One story, from when Mom bought her 1986 Dodge Lancer, involves a complete breakdown in negotiations. The saleswoman — undoubtedly feeling the pressure that came with being a female in the 1980s auto sales industry — tried a little too aggressively to upsell an additional feature by telling her, “You’d be stupid not to get that.”
Mom responded by picking up her checkbook and walking out the door. The sale would eventually be completed after the manager ran after her and pleaded for her to come back. Mom and Dad drove home in her brand-new vehicle, purchased under terms she found quite satisfactory.
Mom has negotiated all of our vehicle purchases over the years. She didn’t need a ride to the dealer when she purchased her current vehicle, but Dad accompanied her anyway, eager to watch his wife flex her negotiating skills. She’d found the vehicle online and had a number in mind — lower than what she expected the asking price to be — and made it clear to Dad on the way that she would not pay a penny more than her number.
When they arrived, the salesman quoted the very price she was willing to pay. Mom was so shocked that it didn’t dawn on her to try to get him to go even lower. They drove home in her new shiny red Lincoln, Mom feeling elated, Dad crestfallen from the lack of action.
I’LL CARVE MY OWN PATH, THANKS
It’s hard to fathom that as recently as one generation before mine, nothing more was expected of young women — especially from rural backgrounds like my mother’s — than to finish high school, get married, and stay home to raise children. Mom told me once that when she told her high school guidance counselor that she wanted to go to college, he had looked at her with a puzzled expression and replied, “Why would you want to do that?” She was one of only four girls in her graduating class to pursue higher education, paying her own way and graduating from Iowa State with a degree in finance.
College was expected of my generation. When I graduated high school, female enrollment outnumbered that of males by over 20%. My experience differed from my mother’s in many ways. I was uninterested, unmotivated, and unsure of a career path. My deteriorating musculoskeletal condition due to idiopathic arthritis gave me the excuse I needed to leave school. After multiple orthopedic surgeries, I went into the workforce, where it took me a long time to balance the needs of my health with the need to earn a living.
What makes us alike is our desire to carve our own paths in life, regardless of what may have been predetermined for us. Julie Cole’s path was to graduate college, start a career, get married and raise a family. Mine was to work in a series of occupations — banking, customer service, freelancing, public service, and now journalism — that have provided some incredible insights and experiences. For both of us, it involved using our intellect, applying our talents, and choosing careers and relationships that have afforded us a sense of satisfaction and worth.

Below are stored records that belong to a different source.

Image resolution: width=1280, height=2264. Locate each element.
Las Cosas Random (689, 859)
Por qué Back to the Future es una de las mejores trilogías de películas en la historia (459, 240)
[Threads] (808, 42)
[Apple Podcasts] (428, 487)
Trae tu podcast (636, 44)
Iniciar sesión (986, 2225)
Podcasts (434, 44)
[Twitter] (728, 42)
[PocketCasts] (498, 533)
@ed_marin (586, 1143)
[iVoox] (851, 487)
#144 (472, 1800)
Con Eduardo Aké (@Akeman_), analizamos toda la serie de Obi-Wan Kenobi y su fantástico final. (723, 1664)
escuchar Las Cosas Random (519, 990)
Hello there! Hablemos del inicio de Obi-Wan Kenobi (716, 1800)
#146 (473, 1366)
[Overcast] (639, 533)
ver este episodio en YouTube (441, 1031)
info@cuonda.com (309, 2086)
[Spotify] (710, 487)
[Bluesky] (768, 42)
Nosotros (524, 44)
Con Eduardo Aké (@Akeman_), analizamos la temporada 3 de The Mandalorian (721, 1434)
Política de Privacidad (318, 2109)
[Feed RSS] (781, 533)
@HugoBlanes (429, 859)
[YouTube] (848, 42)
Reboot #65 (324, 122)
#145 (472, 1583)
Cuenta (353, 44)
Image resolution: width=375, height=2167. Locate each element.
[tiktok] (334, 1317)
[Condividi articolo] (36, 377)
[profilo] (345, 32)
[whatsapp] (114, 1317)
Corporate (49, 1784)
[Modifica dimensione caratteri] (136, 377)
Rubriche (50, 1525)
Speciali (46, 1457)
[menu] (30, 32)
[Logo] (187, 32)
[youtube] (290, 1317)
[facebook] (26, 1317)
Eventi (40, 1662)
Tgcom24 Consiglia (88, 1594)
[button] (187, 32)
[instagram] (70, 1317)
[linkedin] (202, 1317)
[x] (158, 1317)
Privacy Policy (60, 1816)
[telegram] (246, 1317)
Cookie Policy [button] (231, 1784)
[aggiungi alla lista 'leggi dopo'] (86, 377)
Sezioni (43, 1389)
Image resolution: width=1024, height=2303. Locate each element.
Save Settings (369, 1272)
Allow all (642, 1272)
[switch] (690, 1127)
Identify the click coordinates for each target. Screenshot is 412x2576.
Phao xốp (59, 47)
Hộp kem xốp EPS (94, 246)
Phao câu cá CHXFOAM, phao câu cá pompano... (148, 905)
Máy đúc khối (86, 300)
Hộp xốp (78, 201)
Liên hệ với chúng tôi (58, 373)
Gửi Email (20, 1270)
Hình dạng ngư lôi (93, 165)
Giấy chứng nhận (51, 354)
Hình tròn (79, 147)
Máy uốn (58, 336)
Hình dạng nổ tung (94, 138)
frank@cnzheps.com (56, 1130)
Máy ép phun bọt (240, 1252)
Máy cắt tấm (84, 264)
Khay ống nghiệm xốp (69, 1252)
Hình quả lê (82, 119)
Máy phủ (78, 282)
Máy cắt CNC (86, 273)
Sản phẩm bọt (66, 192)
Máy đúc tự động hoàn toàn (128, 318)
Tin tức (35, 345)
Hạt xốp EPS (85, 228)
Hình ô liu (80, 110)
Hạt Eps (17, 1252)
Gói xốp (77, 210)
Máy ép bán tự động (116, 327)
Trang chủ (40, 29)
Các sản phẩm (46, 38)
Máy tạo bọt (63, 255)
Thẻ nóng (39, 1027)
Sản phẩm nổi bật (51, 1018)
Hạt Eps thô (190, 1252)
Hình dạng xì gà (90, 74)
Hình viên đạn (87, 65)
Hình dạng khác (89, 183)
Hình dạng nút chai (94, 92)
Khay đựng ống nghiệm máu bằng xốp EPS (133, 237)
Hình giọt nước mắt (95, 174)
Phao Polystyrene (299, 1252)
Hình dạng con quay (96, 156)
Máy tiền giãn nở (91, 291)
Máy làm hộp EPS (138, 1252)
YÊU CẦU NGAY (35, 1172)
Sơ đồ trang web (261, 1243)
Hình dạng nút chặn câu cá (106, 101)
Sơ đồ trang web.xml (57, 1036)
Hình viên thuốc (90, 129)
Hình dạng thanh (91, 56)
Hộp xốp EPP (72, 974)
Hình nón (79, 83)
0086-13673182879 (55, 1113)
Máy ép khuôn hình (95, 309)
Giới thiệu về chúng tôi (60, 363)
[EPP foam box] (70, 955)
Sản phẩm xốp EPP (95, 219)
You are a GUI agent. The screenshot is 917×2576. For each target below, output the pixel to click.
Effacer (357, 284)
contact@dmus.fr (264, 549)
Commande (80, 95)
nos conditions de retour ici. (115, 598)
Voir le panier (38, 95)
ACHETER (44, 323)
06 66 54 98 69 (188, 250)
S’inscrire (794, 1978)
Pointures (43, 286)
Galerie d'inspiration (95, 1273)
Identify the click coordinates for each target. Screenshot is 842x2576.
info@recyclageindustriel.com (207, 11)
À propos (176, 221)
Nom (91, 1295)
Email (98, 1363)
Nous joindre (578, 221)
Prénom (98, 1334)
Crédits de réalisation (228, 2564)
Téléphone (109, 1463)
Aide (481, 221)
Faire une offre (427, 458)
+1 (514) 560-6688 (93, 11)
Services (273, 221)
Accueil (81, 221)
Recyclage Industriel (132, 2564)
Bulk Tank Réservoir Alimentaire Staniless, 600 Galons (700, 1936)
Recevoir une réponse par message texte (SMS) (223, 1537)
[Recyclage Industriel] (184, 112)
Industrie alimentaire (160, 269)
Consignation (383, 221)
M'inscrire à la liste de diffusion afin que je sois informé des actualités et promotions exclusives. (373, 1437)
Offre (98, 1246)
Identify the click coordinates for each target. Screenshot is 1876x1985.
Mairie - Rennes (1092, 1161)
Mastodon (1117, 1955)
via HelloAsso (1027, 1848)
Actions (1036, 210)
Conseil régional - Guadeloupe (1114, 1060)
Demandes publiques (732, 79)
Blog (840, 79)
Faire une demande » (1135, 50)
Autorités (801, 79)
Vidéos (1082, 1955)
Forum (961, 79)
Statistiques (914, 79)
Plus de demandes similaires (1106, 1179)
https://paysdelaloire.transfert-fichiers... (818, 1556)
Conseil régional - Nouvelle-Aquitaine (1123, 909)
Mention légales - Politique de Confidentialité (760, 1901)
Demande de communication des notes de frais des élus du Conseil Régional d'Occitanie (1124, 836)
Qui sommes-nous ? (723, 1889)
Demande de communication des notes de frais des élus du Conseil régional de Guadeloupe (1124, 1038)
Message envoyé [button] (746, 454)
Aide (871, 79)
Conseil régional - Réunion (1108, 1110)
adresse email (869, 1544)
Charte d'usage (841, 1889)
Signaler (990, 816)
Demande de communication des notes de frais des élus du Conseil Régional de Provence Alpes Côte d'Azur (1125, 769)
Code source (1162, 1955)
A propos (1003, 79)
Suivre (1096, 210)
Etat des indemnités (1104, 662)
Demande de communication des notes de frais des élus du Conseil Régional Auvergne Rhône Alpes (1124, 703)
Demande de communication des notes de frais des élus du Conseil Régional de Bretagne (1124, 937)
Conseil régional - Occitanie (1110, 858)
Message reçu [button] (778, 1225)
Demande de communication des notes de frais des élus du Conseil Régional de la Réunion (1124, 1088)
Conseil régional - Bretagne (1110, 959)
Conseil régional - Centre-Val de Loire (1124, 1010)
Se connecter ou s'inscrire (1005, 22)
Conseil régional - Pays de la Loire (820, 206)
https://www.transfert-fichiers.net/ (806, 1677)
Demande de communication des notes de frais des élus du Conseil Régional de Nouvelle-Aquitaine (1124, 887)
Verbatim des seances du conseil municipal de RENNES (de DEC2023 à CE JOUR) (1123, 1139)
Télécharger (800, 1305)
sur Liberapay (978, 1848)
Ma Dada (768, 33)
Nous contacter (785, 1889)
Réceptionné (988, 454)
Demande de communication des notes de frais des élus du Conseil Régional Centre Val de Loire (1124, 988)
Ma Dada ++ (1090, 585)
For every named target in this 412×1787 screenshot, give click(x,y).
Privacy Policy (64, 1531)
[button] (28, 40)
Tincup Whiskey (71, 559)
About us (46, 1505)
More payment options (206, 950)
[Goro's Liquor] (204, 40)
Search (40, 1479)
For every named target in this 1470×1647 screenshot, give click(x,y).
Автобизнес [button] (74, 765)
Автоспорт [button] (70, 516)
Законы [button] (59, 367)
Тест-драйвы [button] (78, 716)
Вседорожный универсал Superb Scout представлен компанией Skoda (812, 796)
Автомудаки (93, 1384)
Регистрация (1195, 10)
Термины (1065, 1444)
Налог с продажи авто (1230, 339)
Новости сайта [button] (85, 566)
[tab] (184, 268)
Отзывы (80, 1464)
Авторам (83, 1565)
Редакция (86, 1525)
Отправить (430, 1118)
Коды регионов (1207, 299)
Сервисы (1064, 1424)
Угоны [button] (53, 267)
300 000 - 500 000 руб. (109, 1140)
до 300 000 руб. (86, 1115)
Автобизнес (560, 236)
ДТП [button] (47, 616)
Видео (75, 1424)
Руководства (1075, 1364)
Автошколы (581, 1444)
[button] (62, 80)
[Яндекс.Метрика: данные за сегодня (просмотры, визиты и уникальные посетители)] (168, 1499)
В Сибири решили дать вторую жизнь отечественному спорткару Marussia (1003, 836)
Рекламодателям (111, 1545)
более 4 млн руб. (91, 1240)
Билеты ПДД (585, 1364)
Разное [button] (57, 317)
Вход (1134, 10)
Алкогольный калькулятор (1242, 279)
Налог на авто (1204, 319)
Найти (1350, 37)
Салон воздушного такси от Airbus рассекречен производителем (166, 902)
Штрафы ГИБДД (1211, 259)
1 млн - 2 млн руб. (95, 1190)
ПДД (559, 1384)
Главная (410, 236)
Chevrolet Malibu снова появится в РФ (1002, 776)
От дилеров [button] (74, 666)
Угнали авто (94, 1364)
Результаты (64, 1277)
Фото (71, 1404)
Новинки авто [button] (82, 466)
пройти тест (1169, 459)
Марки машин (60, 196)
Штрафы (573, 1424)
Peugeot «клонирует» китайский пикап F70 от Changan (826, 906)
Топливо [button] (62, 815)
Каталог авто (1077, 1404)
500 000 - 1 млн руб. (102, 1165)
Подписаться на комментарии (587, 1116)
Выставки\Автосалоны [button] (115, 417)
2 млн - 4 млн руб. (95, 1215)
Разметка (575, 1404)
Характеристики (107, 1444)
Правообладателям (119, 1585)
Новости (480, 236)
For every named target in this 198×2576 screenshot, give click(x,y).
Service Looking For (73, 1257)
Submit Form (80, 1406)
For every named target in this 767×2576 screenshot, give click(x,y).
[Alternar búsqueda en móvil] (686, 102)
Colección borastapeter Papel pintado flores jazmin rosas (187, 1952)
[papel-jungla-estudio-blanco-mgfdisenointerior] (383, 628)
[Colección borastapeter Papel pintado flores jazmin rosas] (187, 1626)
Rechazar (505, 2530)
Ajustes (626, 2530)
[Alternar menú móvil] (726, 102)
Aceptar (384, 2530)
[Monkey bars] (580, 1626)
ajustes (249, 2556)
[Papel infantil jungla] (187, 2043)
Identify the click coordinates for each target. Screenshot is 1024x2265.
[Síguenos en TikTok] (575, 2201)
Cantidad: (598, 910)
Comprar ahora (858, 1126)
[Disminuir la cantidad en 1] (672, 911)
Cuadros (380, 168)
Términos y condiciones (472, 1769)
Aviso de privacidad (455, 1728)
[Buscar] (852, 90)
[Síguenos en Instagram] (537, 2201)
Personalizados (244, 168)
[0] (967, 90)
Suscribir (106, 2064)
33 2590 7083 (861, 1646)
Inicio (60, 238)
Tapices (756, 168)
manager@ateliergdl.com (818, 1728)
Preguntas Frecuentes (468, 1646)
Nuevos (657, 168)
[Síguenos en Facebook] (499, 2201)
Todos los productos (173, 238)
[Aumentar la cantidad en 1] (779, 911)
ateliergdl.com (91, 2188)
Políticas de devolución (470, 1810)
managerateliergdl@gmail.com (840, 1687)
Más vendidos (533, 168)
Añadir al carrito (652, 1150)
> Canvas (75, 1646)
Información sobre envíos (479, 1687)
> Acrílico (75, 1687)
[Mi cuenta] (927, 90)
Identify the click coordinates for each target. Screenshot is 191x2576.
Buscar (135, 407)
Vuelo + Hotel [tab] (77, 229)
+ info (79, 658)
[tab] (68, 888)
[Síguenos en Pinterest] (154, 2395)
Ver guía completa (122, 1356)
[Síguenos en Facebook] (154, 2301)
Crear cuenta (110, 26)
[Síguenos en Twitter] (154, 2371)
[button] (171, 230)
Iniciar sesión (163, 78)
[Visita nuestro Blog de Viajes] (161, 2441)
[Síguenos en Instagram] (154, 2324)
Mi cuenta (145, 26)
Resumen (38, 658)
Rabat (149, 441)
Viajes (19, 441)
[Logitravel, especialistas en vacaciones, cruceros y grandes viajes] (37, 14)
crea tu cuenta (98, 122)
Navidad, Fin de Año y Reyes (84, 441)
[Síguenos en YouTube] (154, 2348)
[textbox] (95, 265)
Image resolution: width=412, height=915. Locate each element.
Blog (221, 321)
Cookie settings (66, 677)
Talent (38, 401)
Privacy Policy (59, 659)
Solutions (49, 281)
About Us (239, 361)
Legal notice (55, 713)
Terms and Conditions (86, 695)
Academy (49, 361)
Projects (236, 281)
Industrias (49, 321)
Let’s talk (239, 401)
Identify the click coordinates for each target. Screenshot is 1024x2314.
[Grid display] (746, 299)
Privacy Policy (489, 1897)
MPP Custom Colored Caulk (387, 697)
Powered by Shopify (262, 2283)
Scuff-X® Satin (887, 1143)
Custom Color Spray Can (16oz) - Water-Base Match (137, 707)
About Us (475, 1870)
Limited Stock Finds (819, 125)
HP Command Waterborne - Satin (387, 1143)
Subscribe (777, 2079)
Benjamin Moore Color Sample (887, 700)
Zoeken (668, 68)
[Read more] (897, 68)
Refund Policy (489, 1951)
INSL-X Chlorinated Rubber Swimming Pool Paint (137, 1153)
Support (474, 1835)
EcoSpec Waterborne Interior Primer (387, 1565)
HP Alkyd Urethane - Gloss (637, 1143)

In the mid-1990s, Julie Cole worked for the investment division of downtown Cedar Rapids a bank in a building on Third Street SE. Today, that building houses the offices of The Gazette. Every day when I go into the office, I sit only steps away from where my mother sat 30 years ago. Like mother, like daughter.
And we are indeed so alike. We’re both smart and assertive, having grown up as girls in families outnumbered by boys. We love football, Wheel of Fortune, the game of cribbage, and the Iowa State Cyclones. If being like our mothers is inevitable, I sure got lucky to be like Julie Cole.